● Supplied records
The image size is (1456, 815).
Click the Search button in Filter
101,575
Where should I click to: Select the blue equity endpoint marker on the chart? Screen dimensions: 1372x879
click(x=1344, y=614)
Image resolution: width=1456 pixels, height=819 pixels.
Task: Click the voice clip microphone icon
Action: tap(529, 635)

● Exercise aim
Nothing should be dropped or changed, so repeat all of the entries exactly.

● Written reply
The image size is (1456, 815).
Click the Search button in Filter
101,575
Where should I click to: Select the blue equity endpoint marker on the chart? Screen dimensions: 1372x879
click(x=1344, y=614)
Image resolution: width=1456 pixels, height=819 pixels.
Task: Click the voice clip microphone icon
Action: tap(529, 635)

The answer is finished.